Aus den bisherigen Funden von Prof. Schörner und seinem Team geht hervor, dass das Land bereits seit dem 1. Jh. v. Chr. von Menschen landwirtschaftlich genutzt wurde. „Das Material, das wir bereits datieren konnten, stammt überwiegend aus dem 3.–7. Jh. n. Chr., was auf eine intensive Landnutzung in diesem Zeitraum hindeutet. Einige Scherben sind aber auch deutlich früher beziehungsweise später zu kategorisieren“, erklärt Schörner.
Und nicht nur der Zeitraum lässt sich über die Scherben bestimmen. „Ersten Erkenntnissen zufolge wurden in den beiden östlichen Gebieten um Gadara und Ailba, wo mehr Niederschlag fiel, schon sehr früh Wein und Olivenbäume angebaut. Um die regenarme Region Umm Al-Jimal bewirtschafteten die Menschen die Felder mit Weizen oder Gerste.
Lehren aus antikem Müll
Schörner ist als Altertumswissenschaftler in erster Linie an der landwirtschaftlichen Nutzung der Region in der Antike interessiert. „Die Scherben können Aufschluss darüber geben, wie die Menschen in der römischen Zeit trotz Wassermangels und Trockenheit ihre Felder bewirtschafteten und beispielsweise Weizen anbauten.“
Allerdings geht der Nutzen solcher archäologischen Projekte noch viel weiter: Vor allem in und um die Stadt Umm Al-Jimal profitieren lokale Projekte von solchen Forschungsergebnissen, um antike Bewässerungssysteme wieder in Gang zu bringen.

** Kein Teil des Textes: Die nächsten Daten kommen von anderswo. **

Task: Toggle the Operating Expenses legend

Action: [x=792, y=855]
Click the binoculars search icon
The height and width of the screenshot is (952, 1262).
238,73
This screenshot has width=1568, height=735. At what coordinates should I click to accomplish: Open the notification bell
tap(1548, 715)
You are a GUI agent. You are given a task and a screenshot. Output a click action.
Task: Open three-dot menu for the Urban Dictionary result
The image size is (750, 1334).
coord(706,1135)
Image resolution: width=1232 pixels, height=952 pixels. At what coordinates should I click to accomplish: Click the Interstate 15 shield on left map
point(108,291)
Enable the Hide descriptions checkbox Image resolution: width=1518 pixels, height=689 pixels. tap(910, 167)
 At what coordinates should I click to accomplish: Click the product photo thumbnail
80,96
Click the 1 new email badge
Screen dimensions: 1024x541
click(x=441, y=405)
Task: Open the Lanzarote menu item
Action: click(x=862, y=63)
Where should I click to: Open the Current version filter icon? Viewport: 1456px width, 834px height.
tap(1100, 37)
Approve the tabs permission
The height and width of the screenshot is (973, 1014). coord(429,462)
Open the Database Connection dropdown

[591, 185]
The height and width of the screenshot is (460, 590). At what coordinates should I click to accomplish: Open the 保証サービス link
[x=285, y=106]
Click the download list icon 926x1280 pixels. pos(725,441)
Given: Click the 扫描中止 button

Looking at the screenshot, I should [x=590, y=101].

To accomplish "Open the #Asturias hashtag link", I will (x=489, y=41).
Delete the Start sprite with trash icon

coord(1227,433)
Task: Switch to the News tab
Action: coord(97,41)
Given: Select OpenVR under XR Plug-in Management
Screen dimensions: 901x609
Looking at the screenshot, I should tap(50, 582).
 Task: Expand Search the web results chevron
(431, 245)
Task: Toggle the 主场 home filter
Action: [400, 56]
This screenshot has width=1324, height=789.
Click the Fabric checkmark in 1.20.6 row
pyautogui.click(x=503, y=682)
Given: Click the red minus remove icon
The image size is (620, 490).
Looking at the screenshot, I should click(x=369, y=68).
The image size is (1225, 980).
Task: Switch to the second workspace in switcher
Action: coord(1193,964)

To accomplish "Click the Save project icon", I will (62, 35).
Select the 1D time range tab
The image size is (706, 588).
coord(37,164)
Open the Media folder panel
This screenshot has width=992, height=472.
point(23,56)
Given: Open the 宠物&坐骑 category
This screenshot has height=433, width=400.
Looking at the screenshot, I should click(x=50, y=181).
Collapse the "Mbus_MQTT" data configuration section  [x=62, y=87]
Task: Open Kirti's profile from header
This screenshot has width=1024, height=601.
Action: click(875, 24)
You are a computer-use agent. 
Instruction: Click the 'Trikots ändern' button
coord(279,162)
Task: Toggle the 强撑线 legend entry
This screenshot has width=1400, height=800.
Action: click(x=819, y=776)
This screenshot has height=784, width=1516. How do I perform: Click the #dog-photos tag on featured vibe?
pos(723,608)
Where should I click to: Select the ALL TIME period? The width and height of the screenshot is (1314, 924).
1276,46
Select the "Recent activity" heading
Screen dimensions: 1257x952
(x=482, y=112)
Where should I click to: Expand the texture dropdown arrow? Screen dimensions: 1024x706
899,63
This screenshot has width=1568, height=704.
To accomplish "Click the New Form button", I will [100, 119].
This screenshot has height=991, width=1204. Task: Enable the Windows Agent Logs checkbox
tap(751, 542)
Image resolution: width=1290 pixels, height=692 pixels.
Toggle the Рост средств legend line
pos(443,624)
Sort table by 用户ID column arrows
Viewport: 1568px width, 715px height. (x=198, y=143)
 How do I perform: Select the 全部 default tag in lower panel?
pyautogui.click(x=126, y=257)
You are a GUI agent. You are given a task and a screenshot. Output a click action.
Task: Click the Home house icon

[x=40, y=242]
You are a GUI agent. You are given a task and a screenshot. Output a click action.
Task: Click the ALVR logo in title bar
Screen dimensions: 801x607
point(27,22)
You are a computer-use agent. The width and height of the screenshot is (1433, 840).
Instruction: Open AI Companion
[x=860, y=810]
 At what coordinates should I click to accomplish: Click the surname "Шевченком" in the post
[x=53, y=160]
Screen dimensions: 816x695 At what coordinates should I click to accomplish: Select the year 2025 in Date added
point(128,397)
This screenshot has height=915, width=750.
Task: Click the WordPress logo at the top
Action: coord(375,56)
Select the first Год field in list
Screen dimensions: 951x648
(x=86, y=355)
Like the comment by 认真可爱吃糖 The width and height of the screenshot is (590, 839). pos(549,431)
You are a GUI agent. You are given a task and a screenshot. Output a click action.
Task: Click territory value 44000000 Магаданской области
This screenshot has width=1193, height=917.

Darunter das „Umm Al-Jimal Project“, das internationale Studierende und ExpertInnen zusammenbringt:
Diese raffinierten Kanalsysteme speicherten das kostbare Regenwasser und versorgten Mensch und Tier ganzjährig mit Wasser, ohne dabei das letzte bisschen Grundwasser aus der Erde zu holen und eine Versalzung der gesamten Grundwasserressourcen zu riskieren, wie es moderne Systeme oft tun. Die Expertise internationaler ForscherInnen unterstützt das praktische Wissen der Beduinen, die bei diesem Projekt zusammenarbeiten, um die Wasserversorgung der Bevölkerung Umm Al-Jimals aufrecht zu erhalten.